As sartorial trends usher in more casual attire, clinicians should redouble efforts to build rapport and enhance communication with patients, such as clarifying team members’ roles when introducing themselves. Dr. Xun and coauthors noted that addressing gender bias is important for all clinicians – not just women – and point to the need for institutional and organizational support for disciplines where gender bias is “especially prevalent,” like surgery. “This responsibility should not be undertaken only by the individuals that experience the biases, which may result in additional cumulative career disadvantages. The promotion of equality and diversity begins with recognition, characterization, and evidence-supported interventions and is a community operation,” Dr. Xun and colleagues concluded.

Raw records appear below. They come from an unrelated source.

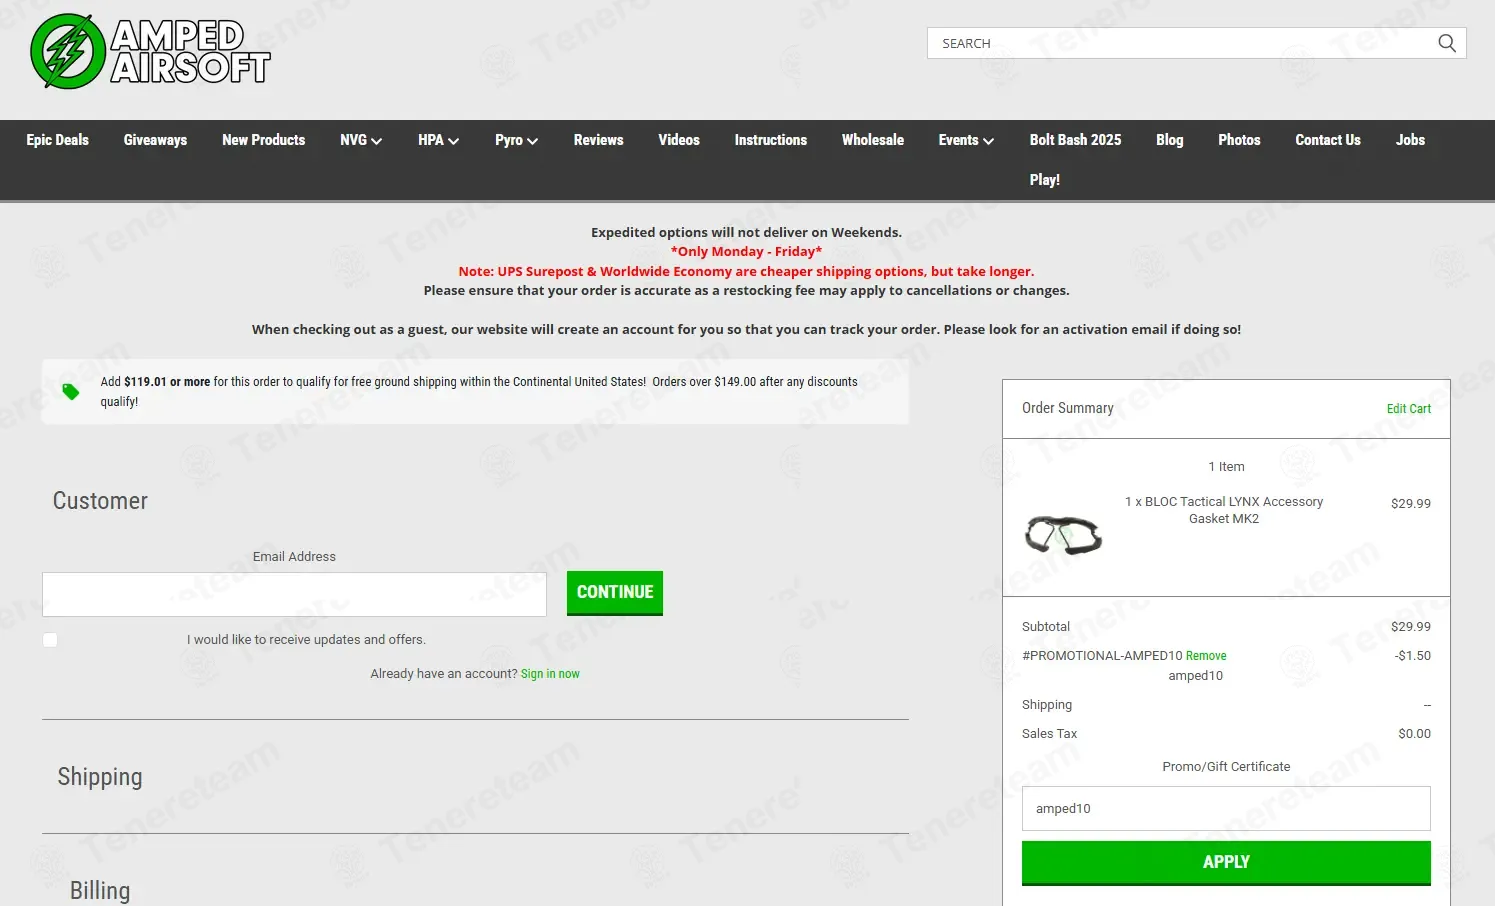
Task: Focus the Email Address input field
Action: [294, 594]
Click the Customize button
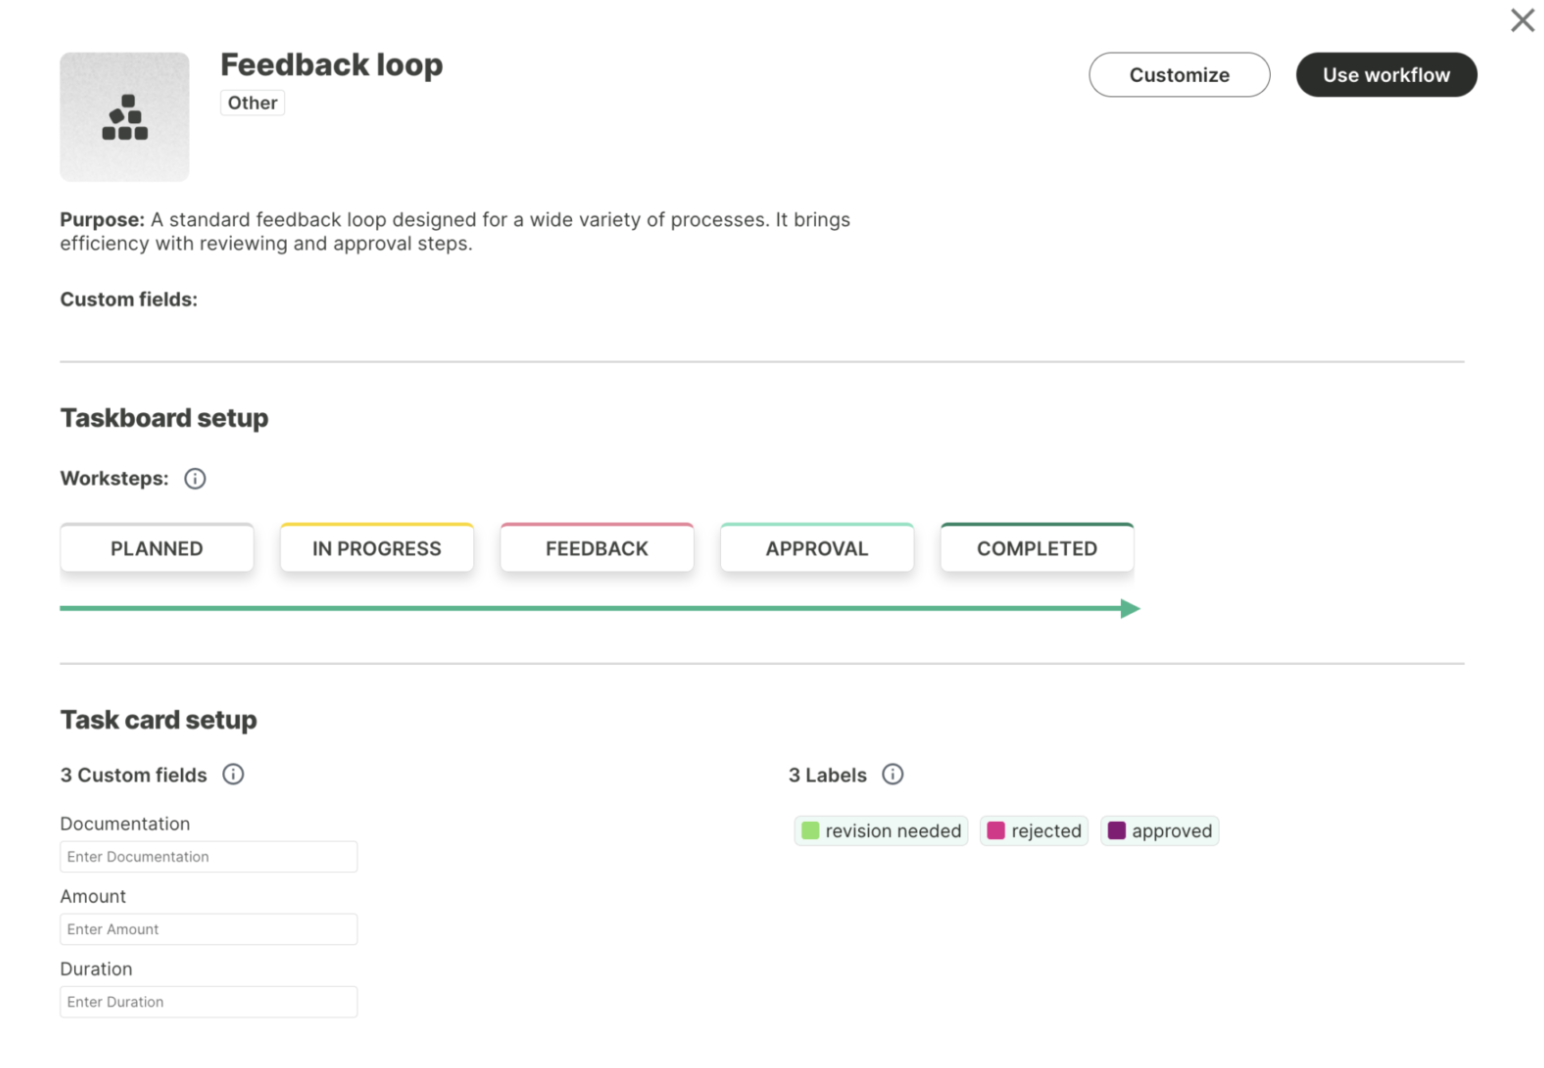1544x1068 pixels. (x=1178, y=75)
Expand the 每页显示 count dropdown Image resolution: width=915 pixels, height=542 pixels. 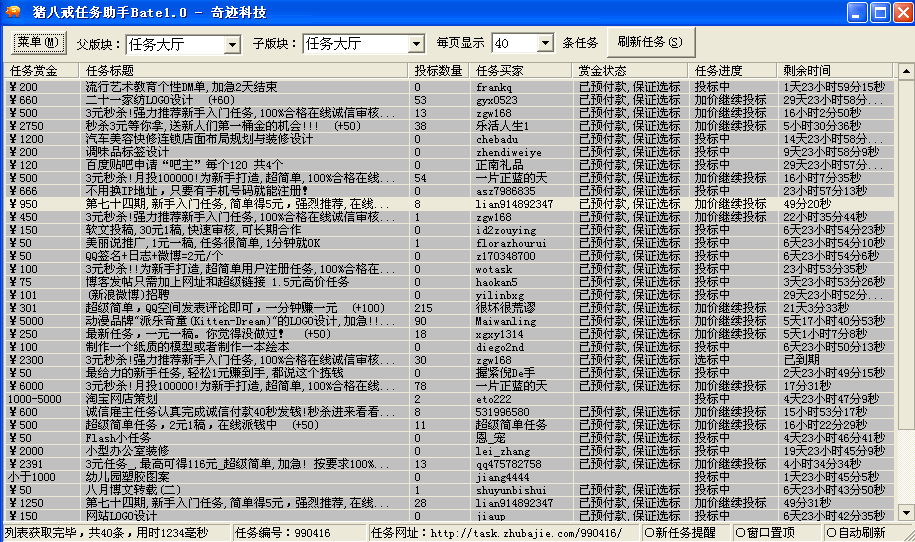point(545,43)
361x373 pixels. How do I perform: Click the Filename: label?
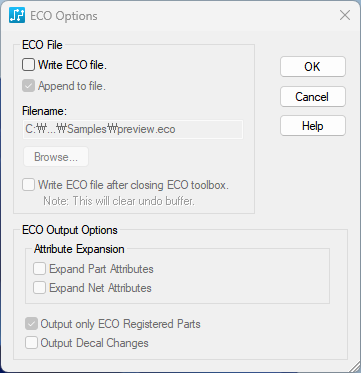pos(45,111)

“I do not equate attire to professionalism or experience, nor is it connected to my satisfaction with the physician. For myself and my daughter, it is the experience of care that ultimately influences our perceptions regarding the professionalism of the physician,” Hala H. Durrah, MTA, parent to a chronically ill child with special health care needs and a Patient and Family Engagement Consultant, said in an interview. “My respect for a physician will ultimately be determined by how my daughter and I were treated, not just from a clinical perspective, but how we felt during those interactions.”